## Listed entries
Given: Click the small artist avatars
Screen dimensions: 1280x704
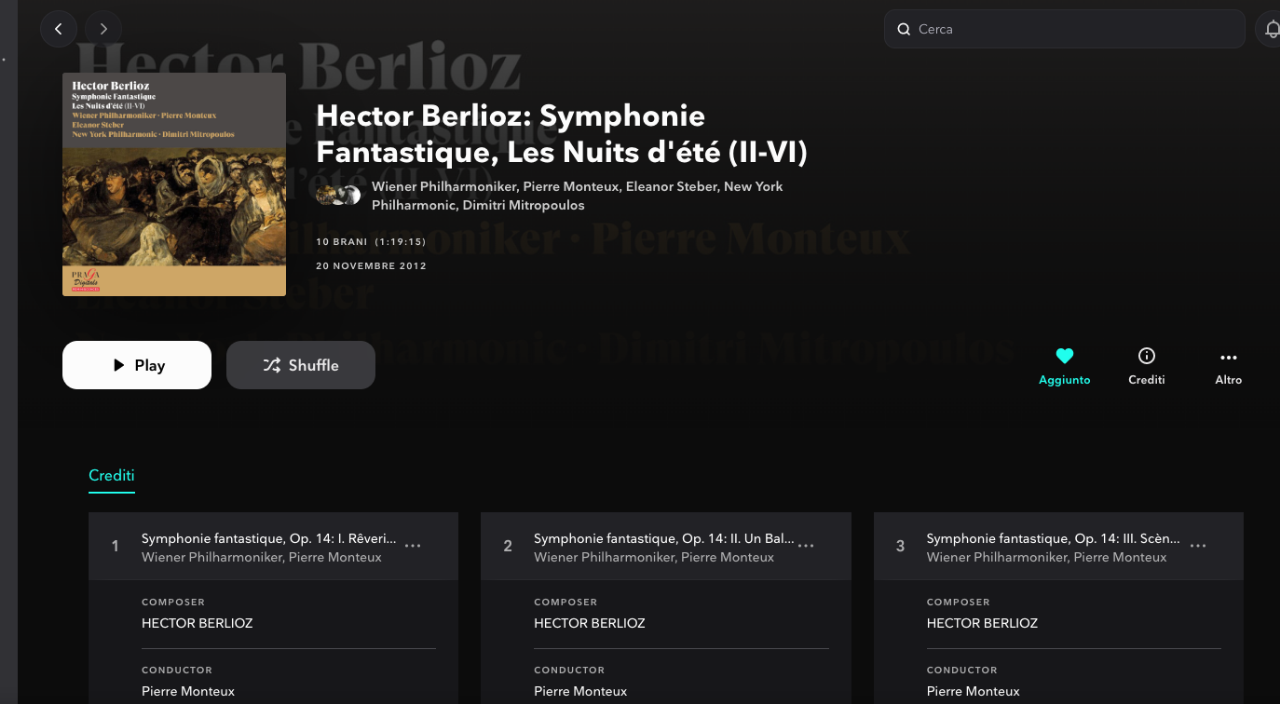Looking at the screenshot, I should [x=338, y=195].
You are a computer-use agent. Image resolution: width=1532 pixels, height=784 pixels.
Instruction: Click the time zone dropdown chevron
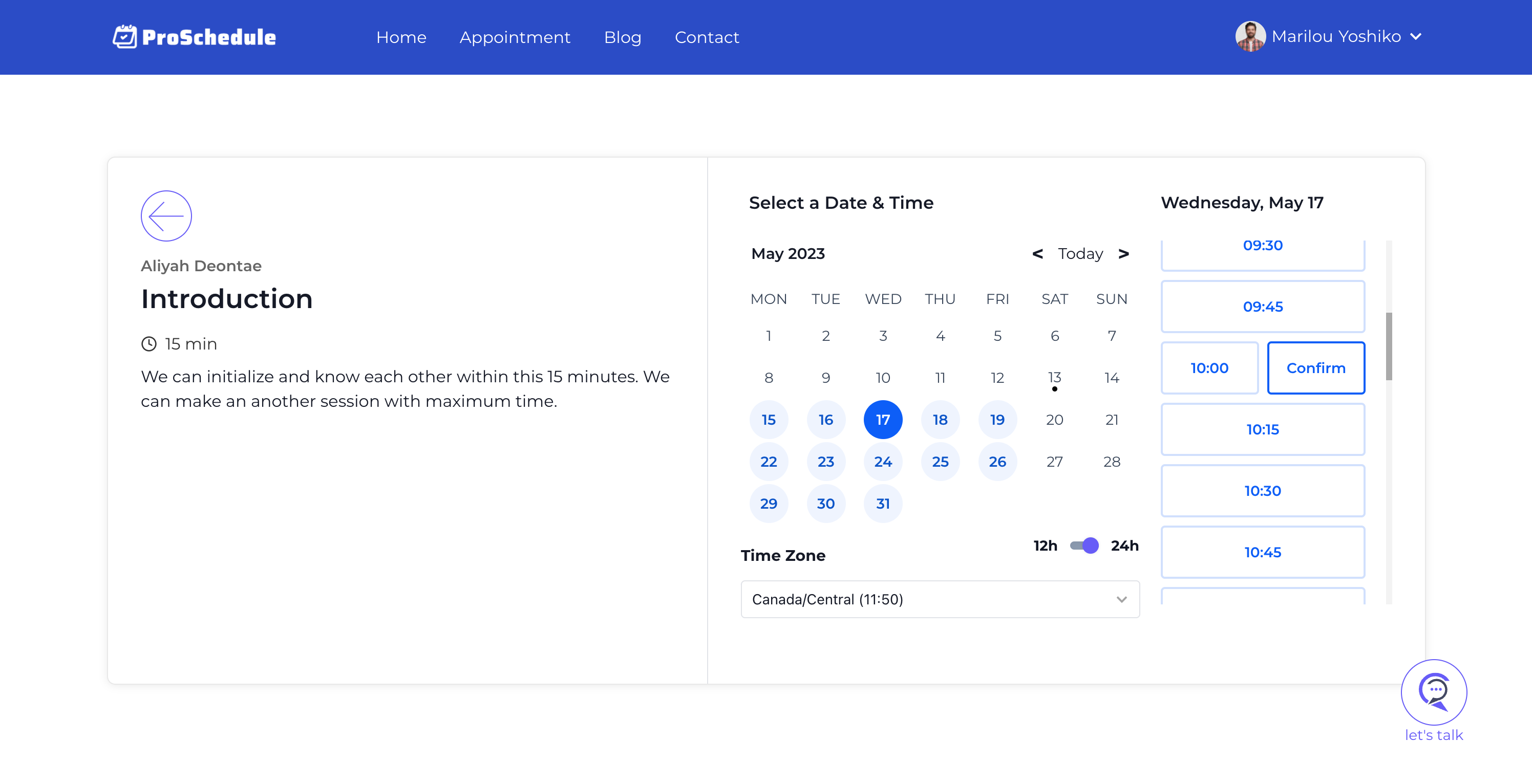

## Exercise aim
Print, word for word, every line from the one containing "You are a computer-use" through the end of the records, and leave the pictures out.

## Task output
You are a computer-use agent. Image resolution: width=1532 pixels, height=784 pixels.
Instruction: Click the time zone dropdown chevron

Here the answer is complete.